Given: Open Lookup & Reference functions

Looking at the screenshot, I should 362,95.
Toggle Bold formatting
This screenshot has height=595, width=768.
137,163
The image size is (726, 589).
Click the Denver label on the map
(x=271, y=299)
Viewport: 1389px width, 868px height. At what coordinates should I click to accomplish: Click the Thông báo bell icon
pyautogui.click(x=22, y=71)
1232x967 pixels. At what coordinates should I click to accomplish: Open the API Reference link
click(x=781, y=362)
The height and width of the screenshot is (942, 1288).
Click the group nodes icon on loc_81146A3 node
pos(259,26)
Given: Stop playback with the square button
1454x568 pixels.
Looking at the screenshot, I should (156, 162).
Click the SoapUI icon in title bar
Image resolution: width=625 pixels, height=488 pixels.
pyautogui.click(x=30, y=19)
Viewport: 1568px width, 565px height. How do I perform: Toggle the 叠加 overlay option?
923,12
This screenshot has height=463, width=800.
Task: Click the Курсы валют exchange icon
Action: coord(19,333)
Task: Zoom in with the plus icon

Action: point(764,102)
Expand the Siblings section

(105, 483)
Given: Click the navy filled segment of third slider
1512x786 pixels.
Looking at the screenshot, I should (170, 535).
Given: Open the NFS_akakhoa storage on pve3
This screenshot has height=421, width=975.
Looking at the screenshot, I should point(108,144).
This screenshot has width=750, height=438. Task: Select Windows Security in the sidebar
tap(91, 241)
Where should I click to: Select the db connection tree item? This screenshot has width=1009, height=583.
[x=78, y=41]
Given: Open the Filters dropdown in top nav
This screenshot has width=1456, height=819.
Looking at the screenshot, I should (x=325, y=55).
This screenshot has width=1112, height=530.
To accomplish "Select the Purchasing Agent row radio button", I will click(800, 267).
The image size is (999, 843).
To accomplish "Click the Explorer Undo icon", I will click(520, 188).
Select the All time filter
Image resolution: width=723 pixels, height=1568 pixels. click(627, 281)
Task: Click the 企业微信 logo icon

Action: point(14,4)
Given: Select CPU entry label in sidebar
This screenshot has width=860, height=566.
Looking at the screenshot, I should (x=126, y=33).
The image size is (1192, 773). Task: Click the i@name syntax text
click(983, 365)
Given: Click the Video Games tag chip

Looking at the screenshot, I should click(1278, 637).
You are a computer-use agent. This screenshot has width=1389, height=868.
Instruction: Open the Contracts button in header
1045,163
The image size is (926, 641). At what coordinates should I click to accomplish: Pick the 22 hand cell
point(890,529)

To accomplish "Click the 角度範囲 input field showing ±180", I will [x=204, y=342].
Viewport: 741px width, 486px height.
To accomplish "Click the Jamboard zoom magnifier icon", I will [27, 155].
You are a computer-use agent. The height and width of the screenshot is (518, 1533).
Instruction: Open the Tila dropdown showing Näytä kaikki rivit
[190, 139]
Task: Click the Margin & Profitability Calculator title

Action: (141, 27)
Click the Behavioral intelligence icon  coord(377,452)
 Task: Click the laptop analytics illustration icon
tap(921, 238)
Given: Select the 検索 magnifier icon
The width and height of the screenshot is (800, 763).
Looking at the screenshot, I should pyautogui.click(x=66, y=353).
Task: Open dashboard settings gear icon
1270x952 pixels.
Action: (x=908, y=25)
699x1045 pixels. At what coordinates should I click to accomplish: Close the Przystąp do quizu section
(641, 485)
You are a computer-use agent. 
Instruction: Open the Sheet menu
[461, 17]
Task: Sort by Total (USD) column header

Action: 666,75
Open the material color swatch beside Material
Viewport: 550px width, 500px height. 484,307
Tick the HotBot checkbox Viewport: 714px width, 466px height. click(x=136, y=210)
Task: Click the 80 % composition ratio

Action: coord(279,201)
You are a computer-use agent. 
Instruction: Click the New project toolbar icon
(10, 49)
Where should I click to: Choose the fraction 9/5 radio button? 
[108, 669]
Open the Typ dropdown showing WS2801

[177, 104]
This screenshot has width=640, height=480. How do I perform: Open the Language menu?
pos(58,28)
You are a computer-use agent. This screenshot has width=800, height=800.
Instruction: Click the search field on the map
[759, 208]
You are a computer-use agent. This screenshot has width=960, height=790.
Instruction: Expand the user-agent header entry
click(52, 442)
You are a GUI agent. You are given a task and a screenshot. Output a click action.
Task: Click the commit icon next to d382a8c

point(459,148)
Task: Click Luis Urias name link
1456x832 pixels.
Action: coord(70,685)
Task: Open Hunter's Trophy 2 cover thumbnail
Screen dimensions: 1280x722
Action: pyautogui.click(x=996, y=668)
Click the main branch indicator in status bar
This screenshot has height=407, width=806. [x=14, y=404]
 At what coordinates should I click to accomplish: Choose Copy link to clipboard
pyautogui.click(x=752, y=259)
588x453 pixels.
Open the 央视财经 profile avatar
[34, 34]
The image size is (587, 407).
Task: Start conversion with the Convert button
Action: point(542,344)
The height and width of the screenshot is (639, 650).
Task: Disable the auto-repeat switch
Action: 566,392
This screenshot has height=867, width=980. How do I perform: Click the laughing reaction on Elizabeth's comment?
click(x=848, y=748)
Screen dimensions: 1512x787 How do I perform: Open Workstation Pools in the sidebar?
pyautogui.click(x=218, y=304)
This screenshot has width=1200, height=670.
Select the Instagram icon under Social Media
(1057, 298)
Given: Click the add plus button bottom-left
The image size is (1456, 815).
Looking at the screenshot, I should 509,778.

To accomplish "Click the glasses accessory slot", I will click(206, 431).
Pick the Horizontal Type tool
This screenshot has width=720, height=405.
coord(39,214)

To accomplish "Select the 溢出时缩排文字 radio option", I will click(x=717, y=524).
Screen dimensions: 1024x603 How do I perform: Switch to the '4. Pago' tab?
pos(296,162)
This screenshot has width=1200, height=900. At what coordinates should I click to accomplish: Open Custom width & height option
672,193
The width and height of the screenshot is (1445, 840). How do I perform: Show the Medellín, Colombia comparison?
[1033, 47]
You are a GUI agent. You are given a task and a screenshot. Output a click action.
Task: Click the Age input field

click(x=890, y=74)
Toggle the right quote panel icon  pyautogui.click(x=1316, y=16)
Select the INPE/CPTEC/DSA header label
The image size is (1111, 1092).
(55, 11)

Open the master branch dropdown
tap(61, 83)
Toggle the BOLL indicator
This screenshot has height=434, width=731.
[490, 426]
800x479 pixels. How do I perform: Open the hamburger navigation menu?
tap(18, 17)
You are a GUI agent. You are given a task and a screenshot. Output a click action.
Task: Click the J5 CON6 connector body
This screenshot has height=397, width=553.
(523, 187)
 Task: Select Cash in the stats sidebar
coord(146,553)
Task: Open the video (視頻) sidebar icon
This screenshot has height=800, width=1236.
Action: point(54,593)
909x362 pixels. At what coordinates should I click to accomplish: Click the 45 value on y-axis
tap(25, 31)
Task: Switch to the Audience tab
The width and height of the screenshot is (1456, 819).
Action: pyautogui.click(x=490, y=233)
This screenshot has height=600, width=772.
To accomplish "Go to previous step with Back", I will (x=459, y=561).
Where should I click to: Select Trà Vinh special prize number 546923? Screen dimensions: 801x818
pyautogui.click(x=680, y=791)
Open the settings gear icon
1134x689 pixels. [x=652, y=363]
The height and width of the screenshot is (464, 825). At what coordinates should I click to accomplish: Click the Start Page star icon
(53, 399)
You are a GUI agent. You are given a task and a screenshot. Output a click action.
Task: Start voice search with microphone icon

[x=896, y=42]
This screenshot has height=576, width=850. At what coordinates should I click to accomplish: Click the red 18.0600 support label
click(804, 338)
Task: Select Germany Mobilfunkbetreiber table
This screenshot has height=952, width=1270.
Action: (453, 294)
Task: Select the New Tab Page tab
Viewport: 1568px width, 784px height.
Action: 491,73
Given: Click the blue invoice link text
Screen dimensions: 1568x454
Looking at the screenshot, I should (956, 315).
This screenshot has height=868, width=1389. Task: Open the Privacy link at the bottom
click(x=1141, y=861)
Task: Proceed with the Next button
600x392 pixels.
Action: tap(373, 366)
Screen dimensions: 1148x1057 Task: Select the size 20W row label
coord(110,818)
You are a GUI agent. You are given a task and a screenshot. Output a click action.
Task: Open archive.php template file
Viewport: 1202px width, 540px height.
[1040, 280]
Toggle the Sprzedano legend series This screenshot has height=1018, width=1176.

————

** What to produce **
Each line from the first line of the entries up to and including the line containing "This screenshot has width=1112, height=530." should be transcribed exactly, with all other lines left out.

** Response to the exercise **
Given: Open Lookup & Reference functions

Looking at the screenshot, I should 362,95.
Toggle Bold formatting
This screenshot has height=595, width=768.
137,163
The image size is (726, 589).
Click the Denver label on the map
(x=271, y=299)
Viewport: 1389px width, 868px height. At what coordinates should I click to accomplish: Click the Thông báo bell icon
pyautogui.click(x=22, y=71)
1232x967 pixels. At what coordinates should I click to accomplish: Open the API Reference link
click(x=781, y=362)
The height and width of the screenshot is (942, 1288).
Click the group nodes icon on loc_81146A3 node
pos(259,26)
Given: Stop playback with the square button
1454x568 pixels.
Looking at the screenshot, I should (156, 162).
Click the SoapUI icon in title bar
Image resolution: width=625 pixels, height=488 pixels.
pyautogui.click(x=30, y=19)
Viewport: 1568px width, 565px height. How do I perform: Toggle the 叠加 overlay option?
923,12
This screenshot has height=463, width=800.
Task: Click the Курсы валют exchange icon
Action: coord(19,333)
Task: Zoom in with the plus icon

Action: point(764,102)
Expand the Siblings section

(105, 483)
Given: Click the navy filled segment of third slider
1512x786 pixels.
Looking at the screenshot, I should (170, 535).
Given: Open the NFS_akakhoa storage on pve3
This screenshot has height=421, width=975.
Looking at the screenshot, I should point(108,144).
This screenshot has width=750, height=438. Task: Select Windows Security in the sidebar
tap(91, 241)
Where should I click to: Select the db connection tree item? This screenshot has width=1009, height=583.
[x=78, y=41]
Given: Open the Filters dropdown in top nav
This screenshot has width=1456, height=819.
Looking at the screenshot, I should (x=325, y=55).
This screenshot has width=1112, height=530.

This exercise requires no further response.